Gov. declines funds; umemployed suffer

Gov. Rick Perry on Thursday rejected $555 million in federal stimulus money that would expand state unemployment benefits, saying the money would have required the state to continue funding the expanded benefits after the stimulus money ran out, Associated Press writer Monica Rhor reported.

Perry is following in the footsteps of South Carolina Gov. Mark Sanford, who became the first governor to reject stimulus funds on Wednesday.

Perry castigated the Obama administration’s stimulus package from a make-shift platform set up in an aisle of Bering’s, a family-owned department store in Houston.

He said strings attached to the funds and ‘further government intrusion’ will only slow job creation and hurt employers by raising their taxes.

‘Employers who have to pay more taxes have less money to meet their payroll. ‘hellip; It’s really that simple,’ the governor said.

But unfortunately, it’s not really that simple.

While Perry said the decision to take federal funding to assist with Texas unemployment in 2002 and 2003 worked because there were no strings attached, it begs the question ‘how so’ if we are facing a worse version of the same problem again in 2009?

And why is it we are still prioritizing employers over employees? The antiquated and disproven trickle-down affect doesn’t work – it’s really that simple.

News of the governor’s defiance of the president’s plan is all the more disconcerting, considering the Lone Star State’s sharply rising rate of unemployment.

According to the Texas Workforce Commission, Texas’ seasonally adjusted unemployment rate rose to 6.4 percent in January, while the U.S. unemployment rate climbed to 7.6 percent.

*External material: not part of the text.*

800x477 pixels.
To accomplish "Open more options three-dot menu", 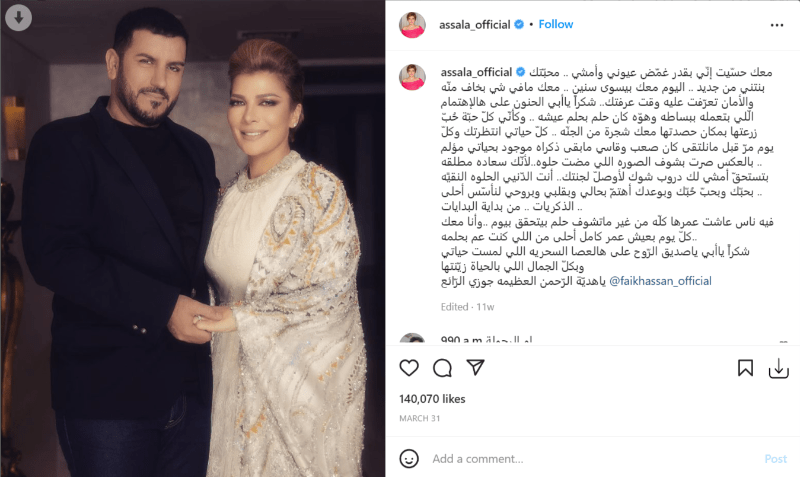I will coord(777,25).
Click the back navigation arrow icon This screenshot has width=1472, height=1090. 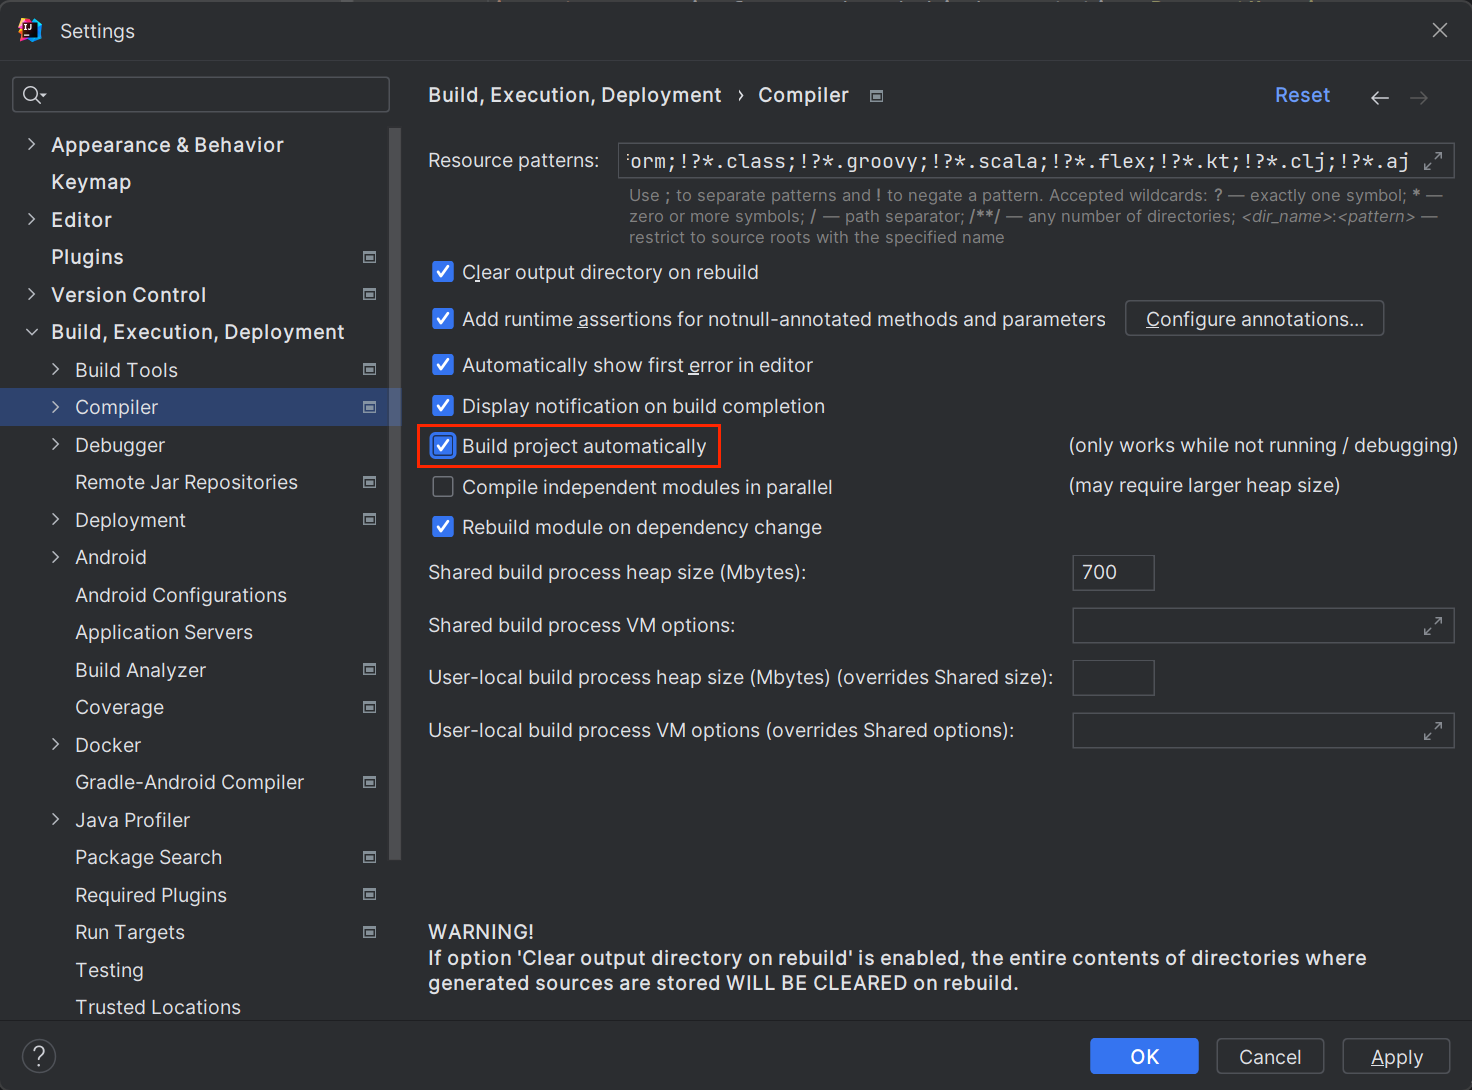(1379, 97)
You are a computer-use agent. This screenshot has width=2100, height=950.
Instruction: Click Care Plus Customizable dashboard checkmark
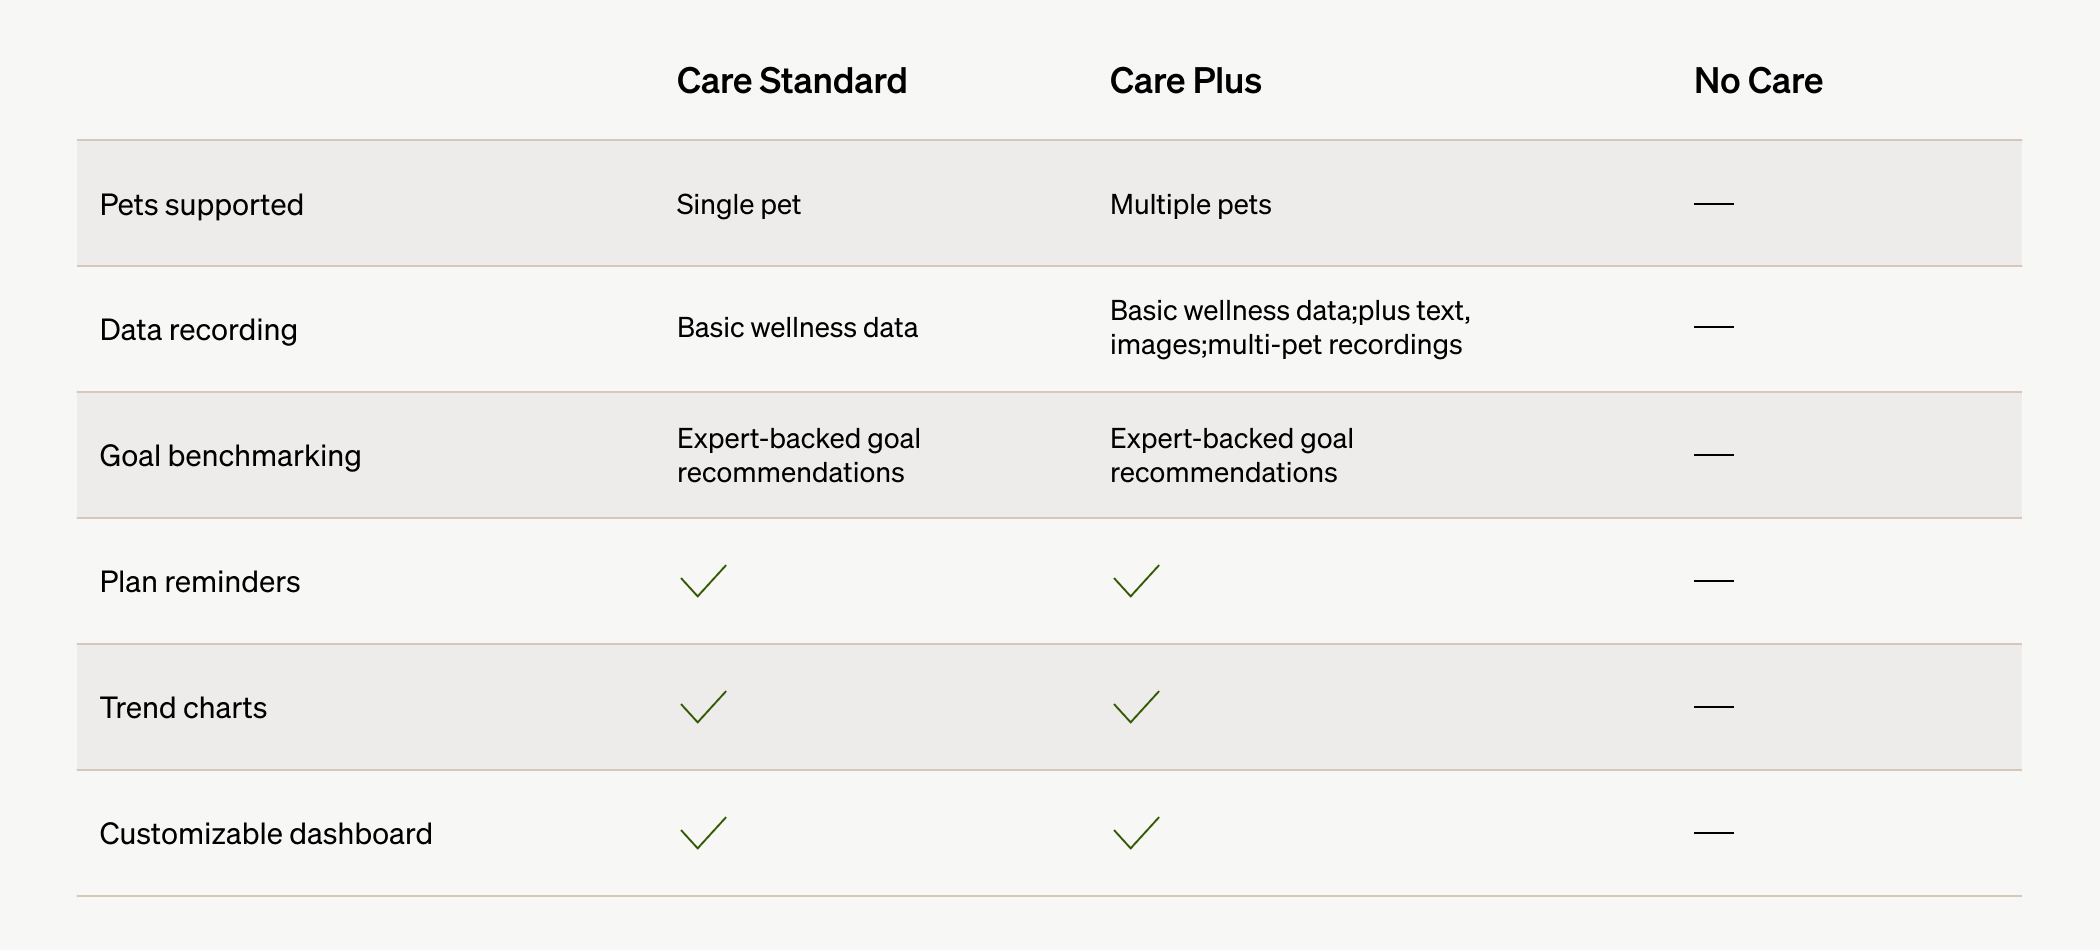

The January figure is up from a revised 5.6 percent in December 2008 and 4.4 percent last year.

‘The national economic crisis is beginning to have a serious, negative impact on our Texas economy,’ TWC Chairman Tom Pauken said in a press release. ‘Although the unemployment rate in Texas is lower than in other parts of the country, it has gone up in recent months, and we are concerned.’